Third, the values of each observation are independent of each other, and each independent variable is independent of the other independent variables.
The individual observations are generally independent of one another in the case of survey data from hundreds of individuals, but they not be with time series data. The failure of this condition, known as autocorrelation, may (but does not always) lead to biased estimates of your coefficients. Additionally, the values of an independent variable are not always independent of the values of other variables. For instance, age may be correlated with wealth, or wealth may be correlated with educational attainment.
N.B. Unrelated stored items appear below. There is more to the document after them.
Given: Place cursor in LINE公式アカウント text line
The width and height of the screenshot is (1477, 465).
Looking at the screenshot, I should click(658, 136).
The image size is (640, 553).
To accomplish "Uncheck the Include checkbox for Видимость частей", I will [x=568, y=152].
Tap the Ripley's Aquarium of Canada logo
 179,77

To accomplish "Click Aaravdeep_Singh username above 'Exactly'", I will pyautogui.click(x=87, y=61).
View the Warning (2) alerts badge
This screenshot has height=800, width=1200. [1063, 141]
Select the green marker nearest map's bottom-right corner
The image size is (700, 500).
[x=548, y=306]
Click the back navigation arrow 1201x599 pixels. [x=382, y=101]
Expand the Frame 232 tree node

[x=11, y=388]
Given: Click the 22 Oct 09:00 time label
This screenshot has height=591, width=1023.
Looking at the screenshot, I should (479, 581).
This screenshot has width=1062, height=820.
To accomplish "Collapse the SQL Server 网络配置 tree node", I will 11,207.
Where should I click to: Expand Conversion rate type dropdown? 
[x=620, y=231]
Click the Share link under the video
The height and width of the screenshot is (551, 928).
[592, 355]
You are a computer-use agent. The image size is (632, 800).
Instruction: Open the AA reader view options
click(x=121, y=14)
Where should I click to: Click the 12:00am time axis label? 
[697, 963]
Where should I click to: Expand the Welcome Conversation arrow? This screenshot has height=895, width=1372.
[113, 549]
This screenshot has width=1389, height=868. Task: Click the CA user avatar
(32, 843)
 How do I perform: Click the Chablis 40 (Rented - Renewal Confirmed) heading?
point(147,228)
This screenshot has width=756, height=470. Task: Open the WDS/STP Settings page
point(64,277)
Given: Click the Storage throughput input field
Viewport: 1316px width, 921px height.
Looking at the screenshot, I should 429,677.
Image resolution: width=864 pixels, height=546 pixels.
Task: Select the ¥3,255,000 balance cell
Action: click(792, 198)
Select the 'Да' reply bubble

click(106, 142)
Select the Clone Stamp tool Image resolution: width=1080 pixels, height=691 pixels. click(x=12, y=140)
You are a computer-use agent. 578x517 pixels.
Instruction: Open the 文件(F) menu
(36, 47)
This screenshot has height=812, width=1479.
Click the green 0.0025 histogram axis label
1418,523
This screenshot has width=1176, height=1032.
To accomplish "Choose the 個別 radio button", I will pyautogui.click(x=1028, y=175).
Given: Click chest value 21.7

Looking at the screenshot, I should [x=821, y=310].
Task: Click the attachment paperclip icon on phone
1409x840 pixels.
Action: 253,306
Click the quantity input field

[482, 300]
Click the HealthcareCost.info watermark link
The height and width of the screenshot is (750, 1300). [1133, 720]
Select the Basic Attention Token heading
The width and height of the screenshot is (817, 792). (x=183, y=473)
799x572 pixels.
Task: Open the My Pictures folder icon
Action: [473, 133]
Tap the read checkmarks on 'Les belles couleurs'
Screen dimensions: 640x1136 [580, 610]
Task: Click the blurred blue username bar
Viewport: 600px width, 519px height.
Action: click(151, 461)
Violation of this assumption is multicollinearity, discussed above under Regression Step 6.
Fourth, only the dependent variable is regarded as a random variable, and the independent variables are independent of the dependent variable. The values of the independent variables are assumed to be known with certainty.
For example, if regression analysis is used to estimate the demand for a good when the price is $2, the true quantity purchased at this price can be predicted subject to confidence limits, but the price ($2) is known precisely.
Additionally, that price should not be affected by the quantity demanded. For an individual consumer, the price is likely to be exogenous – you rarely have control over the prices you are charged at a store, for instance. However, if you are a major purchaser of a good and can negotiate over both the price and quantity of a good that you buy, then price is not an independent variable: it is indeed another dependent variable. In this situation, a linear regression with quantity as the dependent variable and price as the independent variable may give you very poor results.
This chapter cannot possibly cover completely all the issues you need to understand for a regression. Our major hope in reviewing these assumptions is to flag for you places where you may need to seek advanced help, either from a statistical consultant or from a statistics or econometrics text.